Today, when developing a brand-new vaccine for an infectious disease – like COVID-19, for instance – vaccine manufacturers inoculate about half of the test population and give the remainder a placebo. Then they wait and see what happens – will their vaccinated population get infected at a lower rate than the unvaccinated population? If that’s the case, then they have an effective vaccine.
Although about 84% of all children receive pertussis vaccines, the bacteria continue to persist in the community, and every year there are outbreaks. A new vaccine is needed, but when trying to improve an existing vaccine, different methods must be used. It would be unethical to deny a group of people protection from an existing vaccine, just to have an unvaccinated control group for a study. So researchers must come up with alternative models for testing vaccines that can satisfy regulators’ demands without compromising the safety of the public.
“What we’ve done with the controlled human infection model developed in the PERISCOPE project is essentially create a fast-track way of measuring how well a novel vaccine can prevent people getting infected,” says Rob Read, chair of infectious diseases at the University of Southampton, who led the work on the model.
“With this model we deliberately infect adult volunteers, after giving them either a vaccine or a placebo beforehand. We then measure the rate of infection in the vaccinated group compared to the placebo group. We have to be very careful not to allow the infection to progress to full-blown disease of course – two weeks after infection we treat the participants with an antibiotic,” he explains.

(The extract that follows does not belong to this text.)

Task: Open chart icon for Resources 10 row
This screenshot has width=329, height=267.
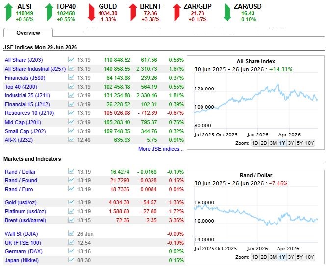Action: click(x=71, y=113)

A high-quality cell bank to support vaccine development
Before testing a vaccine candidate, researchers have to prove to regulators that they are using cells of high-quality stock.
“Whenever you do a controlled human infection model, you have to have a bacterium that is representative of the germs that infect people in Europe, in the community,” says Camille Locht, head of the Centre for Infection and Immunity of the Institut Pasteur de Lille, who is developing the nasal vaccine for pertussis and was involved in the PERISCOPE project. “One of the important things that PERISCOPE did was to choose, produce and maintain a stock of a very well-defined bacterium. It's a very expensive and elaborate thing to do.”
The researchers within the PERISCOPE project also investigated the genome of the pertussis bacteria, and the mechanism by which it infects humans. All of this helps to accelerate the development of a vaccine candidate, and reduces the burden on vaccine manufacturers.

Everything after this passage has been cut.